*Texte fourni*:
---

L’État fantôme et l’impasse politique

Au-delà des violences, c’est tout l’édifice étatique qui s’effrite. L’accord du 3 avril 2024 qui avait donné naissance au Conseil Présidentiel de Transition ? Lettre morte. Les élections promises pour organiser un transfert de pouvoir légitime le 7 février 2026 ? Un mirage qui s’éloigne chaque jour davantage.

« Un effondrement complet de l’État, une gouvernance minée par la corruption et l’impunité érigées en système », résume Pierre Espérance. Un constat amer qui fait écho aux conversations dans nos familles dispersées aux quatre coins du monde, où l’on se demande si Haïti retrouvera un jour le chemin de la stabilité.

L’impunité, racine de tous les maux

Depuis 2018, combien d’auteurs de crimes de sang, de viols collectifs ou de détournements de fonds ont été jugés ? La réponse tient en un mot : aucun. Cette impunité généralisée nourrit un cercle vicieux que Pierre Espérance résume parfaitement : « Quand on aborde le problème d’Haïti, il faut voir un ensemble indissociable : gouvernance, impunité et insécurité. »

---

*Objectifs*:
1. D'après le texte sur la crise haïtienne, à quelle date les élections devaient-elles organiser un transfert de pouvoir légitime ?
2. Réécrivez, s'il vous plaît, les entrées depuis la ligne qui contient « Tick the checkbox beside word 1072 trap » jusqu'à celle qui contient « pyautogui.click(x=698, y=158) » incluse, en remplaçant « tab » par « onglet » sans rien modifier d'autre.
Le texte et les entrées n'ont aucun lien entre eux.

*Les données*:
---

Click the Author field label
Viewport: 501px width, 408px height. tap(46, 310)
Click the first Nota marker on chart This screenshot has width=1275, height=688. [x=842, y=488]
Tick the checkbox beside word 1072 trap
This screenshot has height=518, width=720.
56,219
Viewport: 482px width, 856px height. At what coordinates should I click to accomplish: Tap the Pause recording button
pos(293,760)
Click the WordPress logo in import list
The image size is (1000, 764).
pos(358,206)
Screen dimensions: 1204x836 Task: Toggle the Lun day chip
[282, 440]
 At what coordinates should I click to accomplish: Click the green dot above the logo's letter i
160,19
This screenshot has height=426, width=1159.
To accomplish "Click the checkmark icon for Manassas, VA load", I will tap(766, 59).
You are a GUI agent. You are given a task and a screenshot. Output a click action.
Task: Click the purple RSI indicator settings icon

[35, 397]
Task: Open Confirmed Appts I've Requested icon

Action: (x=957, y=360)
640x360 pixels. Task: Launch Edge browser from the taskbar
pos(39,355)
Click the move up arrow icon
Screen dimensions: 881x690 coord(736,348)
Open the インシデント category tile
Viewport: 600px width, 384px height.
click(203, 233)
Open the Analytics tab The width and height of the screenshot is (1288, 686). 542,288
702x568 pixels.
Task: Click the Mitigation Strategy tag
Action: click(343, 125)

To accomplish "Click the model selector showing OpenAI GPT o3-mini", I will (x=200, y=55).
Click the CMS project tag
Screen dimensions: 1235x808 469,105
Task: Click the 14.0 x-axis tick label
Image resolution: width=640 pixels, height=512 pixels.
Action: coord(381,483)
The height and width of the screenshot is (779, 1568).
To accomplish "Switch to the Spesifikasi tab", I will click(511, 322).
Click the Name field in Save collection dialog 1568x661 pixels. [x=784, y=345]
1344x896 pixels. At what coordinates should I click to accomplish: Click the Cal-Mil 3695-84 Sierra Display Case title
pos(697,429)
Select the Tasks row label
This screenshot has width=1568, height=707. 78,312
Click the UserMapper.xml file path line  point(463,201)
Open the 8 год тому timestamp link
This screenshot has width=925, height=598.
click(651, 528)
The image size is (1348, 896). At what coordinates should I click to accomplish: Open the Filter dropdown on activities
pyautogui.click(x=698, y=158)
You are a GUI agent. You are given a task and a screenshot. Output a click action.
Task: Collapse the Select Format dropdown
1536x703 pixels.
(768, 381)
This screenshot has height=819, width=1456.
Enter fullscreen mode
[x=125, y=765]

---

*Corrigé*:
1. Le 7 février 2026.

2.
Tick the checkbox beside word 1072 trap
This screenshot has height=518, width=720.
56,219
Viewport: 482px width, 856px height. At what coordinates should I click to accomplish: Tap the Pause recording button
pos(293,760)
Click the WordPress logo in import list
The image size is (1000, 764).
pos(358,206)
Screen dimensions: 1204x836 Task: Toggle the Lun day chip
[282, 440]
 At what coordinates should I click to accomplish: Click the green dot above the logo's letter i
160,19
This screenshot has height=426, width=1159.
To accomplish "Click the checkmark icon for Manassas, VA load", I will tap(766, 59).
You are a GUI agent. You are given a task and a screenshot. Output a click action.
Task: Click the purple RSI indicator settings icon

[35, 397]
Task: Open Confirmed Appts I've Requested icon

Action: (x=957, y=360)
640x360 pixels. Task: Launch Edge browser from the taskbar
pos(39,355)
Click the move up arrow icon
Screen dimensions: 881x690 coord(736,348)
Open the インシデント category tile
Viewport: 600px width, 384px height.
click(203, 233)
Open the Analytics onglet The width and height of the screenshot is (1288, 686). 542,288
702x568 pixels.
Task: Click the Mitigation Strategy tag
Action: click(343, 125)

To accomplish "Click the model selector showing OpenAI GPT o3-mini", I will (x=200, y=55).
Click the CMS project tag
Screen dimensions: 1235x808 469,105
Task: Click the 14.0 x-axis tick label
Image resolution: width=640 pixels, height=512 pixels.
Action: coord(381,483)
The height and width of the screenshot is (779, 1568).
To accomplish "Switch to the Spesifikasi onglet", I will click(511, 322).
Click the Name field in Save collection dialog 1568x661 pixels. [x=784, y=345]
1344x896 pixels. At what coordinates should I click to accomplish: Click the Cal-Mil 3695-84 Sierra Display Case title
pos(697,429)
Select the Tasks row label
This screenshot has width=1568, height=707. 78,312
Click the UserMapper.xml file path line  point(463,201)
Open the 8 год тому timestamp link
This screenshot has width=925, height=598.
click(651, 528)
The image size is (1348, 896). At what coordinates should I click to accomplish: Open the Filter dropdown on activities
pyautogui.click(x=698, y=158)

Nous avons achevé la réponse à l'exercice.